-------- Material extraído --------

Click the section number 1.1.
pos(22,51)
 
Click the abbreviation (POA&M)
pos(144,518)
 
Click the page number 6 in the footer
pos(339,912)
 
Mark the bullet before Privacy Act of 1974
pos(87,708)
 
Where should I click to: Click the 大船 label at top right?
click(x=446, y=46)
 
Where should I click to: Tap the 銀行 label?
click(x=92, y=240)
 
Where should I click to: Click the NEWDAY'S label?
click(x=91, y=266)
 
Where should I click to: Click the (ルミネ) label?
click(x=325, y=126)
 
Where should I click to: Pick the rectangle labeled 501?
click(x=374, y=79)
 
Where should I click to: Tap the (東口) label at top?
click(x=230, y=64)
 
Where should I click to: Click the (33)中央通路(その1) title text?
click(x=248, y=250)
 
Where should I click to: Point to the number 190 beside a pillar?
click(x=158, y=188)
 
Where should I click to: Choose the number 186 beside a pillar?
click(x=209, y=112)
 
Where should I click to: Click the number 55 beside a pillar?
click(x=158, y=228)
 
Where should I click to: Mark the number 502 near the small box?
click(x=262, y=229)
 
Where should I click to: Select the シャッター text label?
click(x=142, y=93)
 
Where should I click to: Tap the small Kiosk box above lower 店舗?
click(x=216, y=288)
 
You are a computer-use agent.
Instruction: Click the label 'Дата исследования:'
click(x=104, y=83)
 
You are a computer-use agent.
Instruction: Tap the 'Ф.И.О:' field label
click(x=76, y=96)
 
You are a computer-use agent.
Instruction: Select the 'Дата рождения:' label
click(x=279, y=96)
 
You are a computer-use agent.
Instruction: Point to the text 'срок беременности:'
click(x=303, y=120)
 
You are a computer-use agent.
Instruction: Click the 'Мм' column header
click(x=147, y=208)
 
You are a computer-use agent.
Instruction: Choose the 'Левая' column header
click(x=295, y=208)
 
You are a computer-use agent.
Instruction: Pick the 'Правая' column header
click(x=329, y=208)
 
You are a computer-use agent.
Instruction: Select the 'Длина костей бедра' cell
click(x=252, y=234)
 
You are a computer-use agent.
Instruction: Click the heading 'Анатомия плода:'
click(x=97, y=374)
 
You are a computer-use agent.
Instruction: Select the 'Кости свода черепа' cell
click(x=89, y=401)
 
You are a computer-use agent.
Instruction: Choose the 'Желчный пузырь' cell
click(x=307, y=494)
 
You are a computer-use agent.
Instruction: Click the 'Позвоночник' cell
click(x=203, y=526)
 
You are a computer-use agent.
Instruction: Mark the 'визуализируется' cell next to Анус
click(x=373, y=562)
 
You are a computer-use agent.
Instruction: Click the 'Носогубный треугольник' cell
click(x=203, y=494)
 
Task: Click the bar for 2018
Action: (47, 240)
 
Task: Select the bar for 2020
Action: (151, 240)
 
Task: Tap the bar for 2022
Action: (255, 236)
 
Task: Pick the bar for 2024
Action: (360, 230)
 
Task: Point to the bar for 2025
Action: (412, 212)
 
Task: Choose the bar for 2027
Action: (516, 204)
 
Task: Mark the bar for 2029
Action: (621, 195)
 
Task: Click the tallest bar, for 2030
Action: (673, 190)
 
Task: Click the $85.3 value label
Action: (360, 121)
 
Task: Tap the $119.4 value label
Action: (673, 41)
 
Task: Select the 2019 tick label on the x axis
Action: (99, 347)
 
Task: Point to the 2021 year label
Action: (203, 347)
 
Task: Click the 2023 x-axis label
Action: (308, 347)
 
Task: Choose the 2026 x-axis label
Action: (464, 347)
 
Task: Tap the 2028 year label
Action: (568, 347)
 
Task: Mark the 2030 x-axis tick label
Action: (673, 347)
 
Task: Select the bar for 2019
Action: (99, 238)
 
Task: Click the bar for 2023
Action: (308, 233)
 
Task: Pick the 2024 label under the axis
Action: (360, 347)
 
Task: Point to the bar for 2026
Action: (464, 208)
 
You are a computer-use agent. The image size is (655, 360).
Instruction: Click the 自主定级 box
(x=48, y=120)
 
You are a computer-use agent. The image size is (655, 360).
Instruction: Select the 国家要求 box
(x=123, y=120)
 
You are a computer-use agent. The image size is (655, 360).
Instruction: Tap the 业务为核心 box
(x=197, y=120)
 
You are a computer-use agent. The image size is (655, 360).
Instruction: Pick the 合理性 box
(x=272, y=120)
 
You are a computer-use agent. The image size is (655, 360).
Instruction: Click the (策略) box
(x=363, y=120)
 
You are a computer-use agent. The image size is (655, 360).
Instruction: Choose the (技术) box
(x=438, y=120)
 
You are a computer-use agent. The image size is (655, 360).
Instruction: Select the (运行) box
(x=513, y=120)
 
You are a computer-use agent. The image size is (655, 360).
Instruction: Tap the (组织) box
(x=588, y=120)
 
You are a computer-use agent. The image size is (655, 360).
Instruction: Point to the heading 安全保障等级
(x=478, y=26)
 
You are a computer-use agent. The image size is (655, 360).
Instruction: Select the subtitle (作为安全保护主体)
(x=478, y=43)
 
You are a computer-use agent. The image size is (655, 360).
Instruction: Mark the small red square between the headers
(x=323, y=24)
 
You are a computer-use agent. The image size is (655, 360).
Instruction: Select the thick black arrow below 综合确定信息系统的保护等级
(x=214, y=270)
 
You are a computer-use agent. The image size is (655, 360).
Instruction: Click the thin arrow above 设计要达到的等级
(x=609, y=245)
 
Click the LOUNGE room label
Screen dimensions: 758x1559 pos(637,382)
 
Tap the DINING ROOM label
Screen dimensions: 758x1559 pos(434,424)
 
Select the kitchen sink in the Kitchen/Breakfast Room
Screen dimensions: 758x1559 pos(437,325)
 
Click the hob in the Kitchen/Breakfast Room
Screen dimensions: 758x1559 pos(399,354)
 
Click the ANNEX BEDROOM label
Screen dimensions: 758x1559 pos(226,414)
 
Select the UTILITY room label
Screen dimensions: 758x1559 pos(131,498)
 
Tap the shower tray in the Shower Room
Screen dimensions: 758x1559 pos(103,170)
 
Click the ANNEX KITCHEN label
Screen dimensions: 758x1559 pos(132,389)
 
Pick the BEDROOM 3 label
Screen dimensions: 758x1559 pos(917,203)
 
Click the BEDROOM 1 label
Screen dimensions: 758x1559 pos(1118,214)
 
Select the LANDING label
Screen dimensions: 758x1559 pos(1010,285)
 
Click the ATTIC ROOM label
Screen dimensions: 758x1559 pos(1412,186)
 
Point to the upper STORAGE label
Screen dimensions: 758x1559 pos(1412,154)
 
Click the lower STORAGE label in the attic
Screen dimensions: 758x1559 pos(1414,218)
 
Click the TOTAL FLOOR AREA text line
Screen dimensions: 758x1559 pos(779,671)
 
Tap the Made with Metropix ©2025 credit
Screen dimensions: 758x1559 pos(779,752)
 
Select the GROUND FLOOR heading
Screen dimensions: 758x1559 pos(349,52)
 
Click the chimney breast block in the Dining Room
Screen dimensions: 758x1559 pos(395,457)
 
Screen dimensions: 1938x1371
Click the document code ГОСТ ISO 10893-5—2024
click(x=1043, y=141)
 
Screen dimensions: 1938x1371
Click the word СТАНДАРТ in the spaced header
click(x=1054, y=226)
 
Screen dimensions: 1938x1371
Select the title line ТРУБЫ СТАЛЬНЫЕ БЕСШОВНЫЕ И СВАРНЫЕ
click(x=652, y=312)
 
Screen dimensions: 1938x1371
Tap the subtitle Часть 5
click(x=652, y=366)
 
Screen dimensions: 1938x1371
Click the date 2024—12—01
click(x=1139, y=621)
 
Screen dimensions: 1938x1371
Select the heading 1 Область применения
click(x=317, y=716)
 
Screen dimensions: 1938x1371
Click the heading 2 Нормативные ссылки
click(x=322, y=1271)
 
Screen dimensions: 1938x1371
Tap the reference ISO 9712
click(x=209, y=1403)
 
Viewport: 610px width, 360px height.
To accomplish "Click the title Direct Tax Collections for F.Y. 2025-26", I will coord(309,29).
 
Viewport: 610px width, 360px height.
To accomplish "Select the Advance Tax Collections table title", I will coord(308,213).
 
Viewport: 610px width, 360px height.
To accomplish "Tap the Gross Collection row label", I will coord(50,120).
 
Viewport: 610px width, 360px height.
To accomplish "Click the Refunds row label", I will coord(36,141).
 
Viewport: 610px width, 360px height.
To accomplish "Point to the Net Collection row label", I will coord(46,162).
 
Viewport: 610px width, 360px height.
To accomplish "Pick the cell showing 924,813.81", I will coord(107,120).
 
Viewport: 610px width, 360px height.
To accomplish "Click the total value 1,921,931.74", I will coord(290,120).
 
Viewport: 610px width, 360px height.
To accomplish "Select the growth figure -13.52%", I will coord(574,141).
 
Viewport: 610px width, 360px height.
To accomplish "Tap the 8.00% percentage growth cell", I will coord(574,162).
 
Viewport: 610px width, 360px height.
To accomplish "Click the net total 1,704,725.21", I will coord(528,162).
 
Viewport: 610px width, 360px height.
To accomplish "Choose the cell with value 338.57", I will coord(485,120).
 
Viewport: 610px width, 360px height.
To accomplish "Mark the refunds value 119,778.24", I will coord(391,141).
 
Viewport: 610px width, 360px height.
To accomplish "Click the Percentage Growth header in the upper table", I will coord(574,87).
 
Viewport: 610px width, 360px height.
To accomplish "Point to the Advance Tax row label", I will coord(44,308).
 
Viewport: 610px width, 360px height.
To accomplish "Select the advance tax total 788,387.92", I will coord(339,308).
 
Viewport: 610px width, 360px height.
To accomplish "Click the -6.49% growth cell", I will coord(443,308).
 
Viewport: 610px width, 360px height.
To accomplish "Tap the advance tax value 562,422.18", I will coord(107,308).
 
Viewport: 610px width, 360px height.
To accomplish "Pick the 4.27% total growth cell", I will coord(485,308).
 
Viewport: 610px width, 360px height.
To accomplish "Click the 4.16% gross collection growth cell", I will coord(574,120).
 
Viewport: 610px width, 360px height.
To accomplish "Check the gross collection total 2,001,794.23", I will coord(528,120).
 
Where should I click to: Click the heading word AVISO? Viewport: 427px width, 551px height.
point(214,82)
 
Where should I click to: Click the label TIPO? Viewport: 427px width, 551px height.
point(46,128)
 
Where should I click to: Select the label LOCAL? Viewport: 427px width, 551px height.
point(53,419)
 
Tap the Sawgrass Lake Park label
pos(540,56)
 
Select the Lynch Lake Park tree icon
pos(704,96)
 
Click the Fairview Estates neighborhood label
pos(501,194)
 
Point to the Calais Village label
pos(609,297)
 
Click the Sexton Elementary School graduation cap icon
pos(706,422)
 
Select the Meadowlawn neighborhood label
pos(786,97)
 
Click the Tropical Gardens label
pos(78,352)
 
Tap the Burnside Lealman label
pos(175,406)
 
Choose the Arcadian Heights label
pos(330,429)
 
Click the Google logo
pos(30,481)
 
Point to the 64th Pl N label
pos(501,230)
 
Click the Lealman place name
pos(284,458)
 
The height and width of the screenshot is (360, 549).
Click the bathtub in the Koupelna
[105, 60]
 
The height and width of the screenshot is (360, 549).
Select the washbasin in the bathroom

--------

▸ **Instruções da tarefa**
Reproduza sem nenhuma alteração as linhas dos registros que começam na linha com "Task: Tap the bar for 2022" e seguem até a linha com "Action: (568, 347)", incluindo as duas.

▸ **Resposta da tarefa**
Task: Tap the bar for 2022
Action: (255, 236)
 
Task: Pick the bar for 2024
Action: (360, 230)
 
Task: Point to the bar for 2025
Action: (412, 212)
 
Task: Choose the bar for 2027
Action: (516, 204)
 
Task: Mark the bar for 2029
Action: (621, 195)
 
Task: Click the tallest bar, for 2030
Action: (673, 190)
 
Task: Click the $85.3 value label
Action: (360, 121)
 
Task: Tap the $119.4 value label
Action: (673, 41)
 
Task: Select the 2019 tick label on the x axis
Action: (99, 347)
 
Task: Point to the 2021 year label
Action: (203, 347)
 
Task: Click the 2023 x-axis label
Action: (308, 347)
 
Task: Choose the 2026 x-axis label
Action: (464, 347)
 
Task: Tap the 2028 year label
Action: (568, 347)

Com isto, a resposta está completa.